= YOUR TASK =
Go to the line containing "Given: Click the" in the records below and retype from there through the final line, exactly.

= EXERCISE DATA =
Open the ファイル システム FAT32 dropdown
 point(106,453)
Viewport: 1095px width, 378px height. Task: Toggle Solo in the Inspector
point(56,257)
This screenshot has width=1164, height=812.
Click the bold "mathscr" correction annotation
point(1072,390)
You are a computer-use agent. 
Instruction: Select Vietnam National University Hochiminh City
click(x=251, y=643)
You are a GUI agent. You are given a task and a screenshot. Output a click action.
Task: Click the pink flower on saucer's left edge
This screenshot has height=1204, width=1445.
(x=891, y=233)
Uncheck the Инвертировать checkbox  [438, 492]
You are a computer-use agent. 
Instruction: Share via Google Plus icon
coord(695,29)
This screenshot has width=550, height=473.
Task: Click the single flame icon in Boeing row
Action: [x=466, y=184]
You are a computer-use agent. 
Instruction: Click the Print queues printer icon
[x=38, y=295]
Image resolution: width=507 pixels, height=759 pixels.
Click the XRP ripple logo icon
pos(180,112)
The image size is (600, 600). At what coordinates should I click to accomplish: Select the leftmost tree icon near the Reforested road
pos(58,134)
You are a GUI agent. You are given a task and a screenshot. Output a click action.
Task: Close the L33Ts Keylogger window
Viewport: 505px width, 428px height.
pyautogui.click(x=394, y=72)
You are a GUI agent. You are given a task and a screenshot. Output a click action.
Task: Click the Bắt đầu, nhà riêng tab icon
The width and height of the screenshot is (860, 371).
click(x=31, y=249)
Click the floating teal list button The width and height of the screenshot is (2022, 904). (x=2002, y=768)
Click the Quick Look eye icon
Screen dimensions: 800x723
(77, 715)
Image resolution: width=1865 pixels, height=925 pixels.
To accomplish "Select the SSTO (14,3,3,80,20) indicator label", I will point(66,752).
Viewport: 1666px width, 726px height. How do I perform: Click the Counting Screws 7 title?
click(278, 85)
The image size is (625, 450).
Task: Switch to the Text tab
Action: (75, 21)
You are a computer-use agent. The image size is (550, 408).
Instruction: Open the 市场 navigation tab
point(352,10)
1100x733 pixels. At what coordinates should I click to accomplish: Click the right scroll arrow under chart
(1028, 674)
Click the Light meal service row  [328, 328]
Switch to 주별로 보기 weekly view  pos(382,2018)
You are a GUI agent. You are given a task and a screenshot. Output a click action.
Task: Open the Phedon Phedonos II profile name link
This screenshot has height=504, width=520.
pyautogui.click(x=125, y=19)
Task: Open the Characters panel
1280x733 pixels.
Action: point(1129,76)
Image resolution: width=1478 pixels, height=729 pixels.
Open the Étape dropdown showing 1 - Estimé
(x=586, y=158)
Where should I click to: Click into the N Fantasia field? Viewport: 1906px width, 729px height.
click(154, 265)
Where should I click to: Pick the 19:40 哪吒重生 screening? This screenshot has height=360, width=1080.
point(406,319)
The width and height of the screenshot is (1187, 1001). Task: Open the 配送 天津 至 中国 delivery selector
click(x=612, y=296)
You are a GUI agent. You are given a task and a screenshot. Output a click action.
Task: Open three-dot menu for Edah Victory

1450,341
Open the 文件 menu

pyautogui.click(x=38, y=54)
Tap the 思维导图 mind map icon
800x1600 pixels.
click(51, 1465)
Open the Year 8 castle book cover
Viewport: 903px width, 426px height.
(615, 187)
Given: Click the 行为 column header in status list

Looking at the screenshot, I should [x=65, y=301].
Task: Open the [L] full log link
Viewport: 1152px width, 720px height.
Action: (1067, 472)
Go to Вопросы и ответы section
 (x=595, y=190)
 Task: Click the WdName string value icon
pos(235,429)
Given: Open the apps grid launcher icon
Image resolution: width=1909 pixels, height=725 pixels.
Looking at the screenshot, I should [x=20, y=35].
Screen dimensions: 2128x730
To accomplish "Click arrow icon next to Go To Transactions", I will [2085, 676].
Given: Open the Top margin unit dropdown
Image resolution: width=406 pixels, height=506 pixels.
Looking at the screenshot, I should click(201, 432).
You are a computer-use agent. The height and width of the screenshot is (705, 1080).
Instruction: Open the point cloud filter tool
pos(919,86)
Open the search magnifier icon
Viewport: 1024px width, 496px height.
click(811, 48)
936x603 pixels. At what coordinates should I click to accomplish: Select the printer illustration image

= OUTPUT FOR THIS EXERCISE =
Given: Click the 行为 column header in status list

Looking at the screenshot, I should [x=65, y=301].
Task: Open the [L] full log link
Viewport: 1152px width, 720px height.
Action: (1067, 472)
Go to Вопросы и ответы section
 (x=595, y=190)
 Task: Click the WdName string value icon
pos(235,429)
Given: Open the apps grid launcher icon
Image resolution: width=1909 pixels, height=725 pixels.
Looking at the screenshot, I should [x=20, y=35].
Screen dimensions: 2128x730
To accomplish "Click arrow icon next to Go To Transactions", I will [2085, 676].
Given: Open the Top margin unit dropdown
Image resolution: width=406 pixels, height=506 pixels.
Looking at the screenshot, I should click(201, 432).
You are a computer-use agent. The height and width of the screenshot is (705, 1080).
Instruction: Open the point cloud filter tool
pos(919,86)
Open the search magnifier icon
Viewport: 1024px width, 496px height.
click(811, 48)
936x603 pixels. At what coordinates should I click to accomplish: Select the printer illustration image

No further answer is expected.